Amazon.flop? We’re all still waiting for a profit

Amazon.flop. Will that be the final line for the Seattle-based retailer?

The company says, No, it’s electronic retailing business is on the way to profitability.

That’s the bright side of Amazon.com’s current difficulties: It acknowledges that profit still matters. But, in an echo of the "new economy" conceits, the company wants to measure profitability in a unique way, ignoring some costs traditionally included in profit-loss calculations.

Well, as they used to say back in the e-boom, whatever. Either this company will float or it will sink — based on the same rules of success as still govern the once-derided old economy.

In the year and a half since Time magazine crowned Amazon founder Jeff Bezos as Person of the Year, the e-commerce craze has disappeared. At startup companies, layoff notices are now handed out like stock options once were. Federal Reserve Chairman Alan Greenspan still seems to have a handle on the economy but the massive optimism about Internet companies floated off into thin air.

Gone is the belief that growth depends on betting huge sums of money on the future without first delivering a sound product. Home-grown pizza companies that grow one step at a time — think of Alfy’s — now look more like works of genius than, say, Pets.com or most of the other crashed e-tailers.

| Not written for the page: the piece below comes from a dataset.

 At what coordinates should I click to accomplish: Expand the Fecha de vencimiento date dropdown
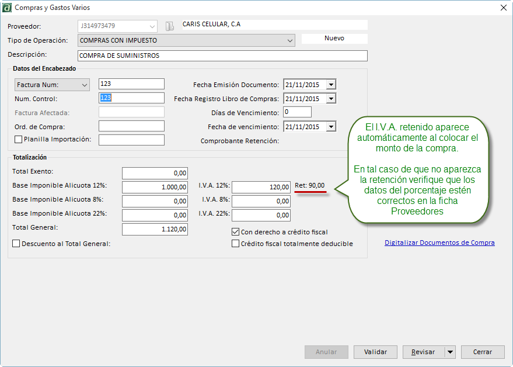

The changes in the psychology of Internet investing were illustrated graphically Tuesday. Late Monday, Amazon.com announced its most recent quarterly results and its projections for later in the year. In many ways, the news was positive: Amazon posted a smaller loss than expected for the second quarter of 2001 and its sales rose 16 percent. America Online also announced that it would invest $100 million in Amazon . The only downside was a lowering of the company’s revenue projections for the remainder of the year.

Two years ago, the company’s news might have been enough to send Amazon stock on a new upward flight and float the whole Nasdaq stock exchange bubble higher. That was then, this is now: Amazon stock closed down nearly 25 percent Tuesday.

Irrational exuberance is gone. The challenge before Greenspan and President Bush is to manage the economic slowdown without letting the country slip into recession. The challenge before Amazon is more basic economic survival. On both the corporate and national levels, economic success can only be earned, not spun out of well-articulated visions.